Abstract and Introduction
Abstract
Introduction: Potassium (K) homeostasis in healthy subjects is maintained mainly by urinary excretion of K. In patients with end-stage renal disease, the intestinal tract might assume an accessory K excretory role in the face of declining renal excretory function. Here, we report the case of a patient with end-stage renal disease who developed severe hyperkalemia following colon diversion surgery.
Case Presentation: A 56-year-old Caucasian woman undergoing hemodialysis experienced ischemic colitis, leading to ileocecal resection and a temporary ileostomy. She made a good recovery and her dietary intake improved. However, her pre-dialysis serum K level three weeks later was 7.2mmol/L, which was much higher than her previous level (range 4.9 to 6.1mmol/L). Despite dietary restriction of K and use of oral cation-exchange resin and low K dialysate, her serum K level remained high (6.1 to 8.3mmol/L). Six months later, her bowel continuity was restored and her serum K decreased to the previous level. Her fecal K concentration before and after stoma reversal showed a marked difference: 23mmol/L before and 60mmol/L after.
Conclusions: We assume that the severe hyperkalemia seen in our patient was caused by reduced colonic K secretion due to the colon diversion. Our patient's case demonstrates the importance of colonic K secretion for the maintenance of K homeostasis in patients with end-stage renal disease.
Introduction
Potassium (K) is an essential dietary mineral and major intra-cellular cation. It constitutes the main intra-cellular electrolyte and osmolyte necessary for fundamental processes such as membrane excitability, ion and solute transport or cell volume regulation. Homeostatic maintenance of plasma K is therefore a critical physiological function. Total body exchangeable K, measured with the use of radioactive K, averages 46mEq/kg in men and 39mEq/kg in women. Only 1.5 to 2.5 percent of total body K (about 65mEq) is found in the extracellular fluid. Under conditions of a normal dietary K intake (80 to 100mmol per day), about 90 percent of dietary K is absorbed in the small intestine and an equivalent amount of the absorbed K is excreted mainly by the distal tubules of the kidney (about 90mmol per day). The contribution of the colon to net K absorption and secretion is trivial, and fecal K averages about 10mmol per day in healthy subjects.
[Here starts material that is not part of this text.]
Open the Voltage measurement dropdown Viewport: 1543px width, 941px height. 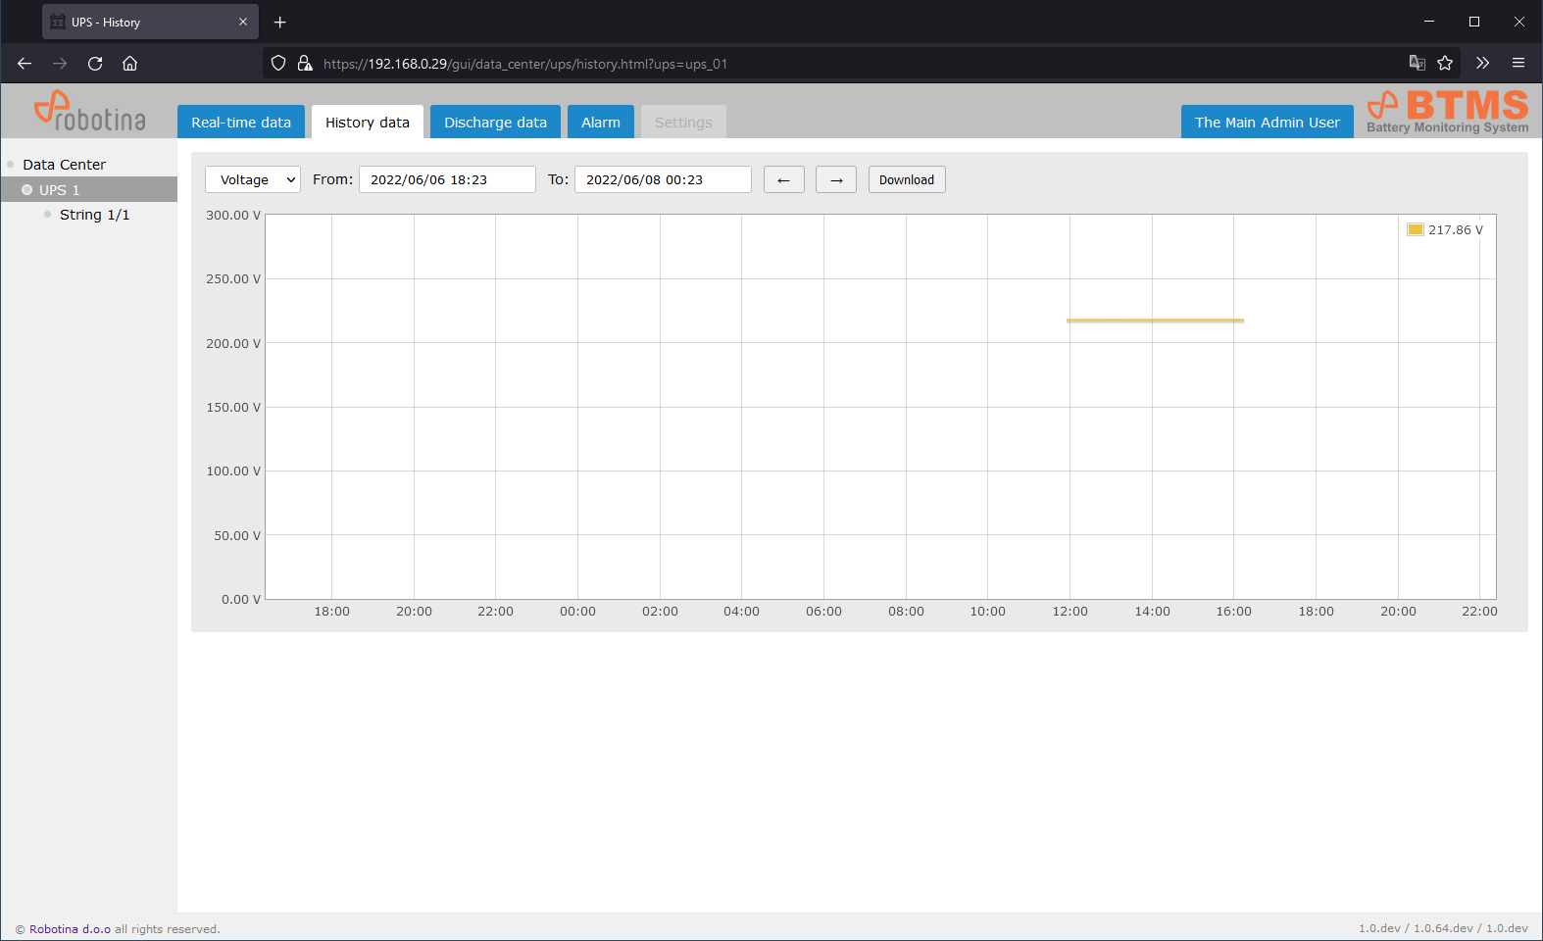(x=253, y=180)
During the development of end-stage renal disease (ESRD), many patients remain normokalemic for long periods, although renal excretory function deteriorates progressively. This can be explained by an increase in the K secretory capacity of remaining functional renal tubules, an adaptive response dependent on enhanced K uptake across the basolateral membrane, which is mediated by increased cortical and outer medullary Na/K-adenylpyrophosphatase (ATPase) activity. However, this response cannot entirely explain the maintenance of K homeostasis in such patients, because urinary K excretion is generally substantially lower than in healthy individuals. Metabolic studies indicated increased fecal K losses in patients with ESRD, raising the possibility that the intestinal tract might assume an accessory K excretory role in the face of declining renal excretory function.
Here, we report on an unusual case of severe hyperkalemia following ileocecal resection and a temporary ileostomy in a patient undergoing chronic hemodialysis (HD), and discuss the possible pathophysiological mechanisms to account for the clinical picture.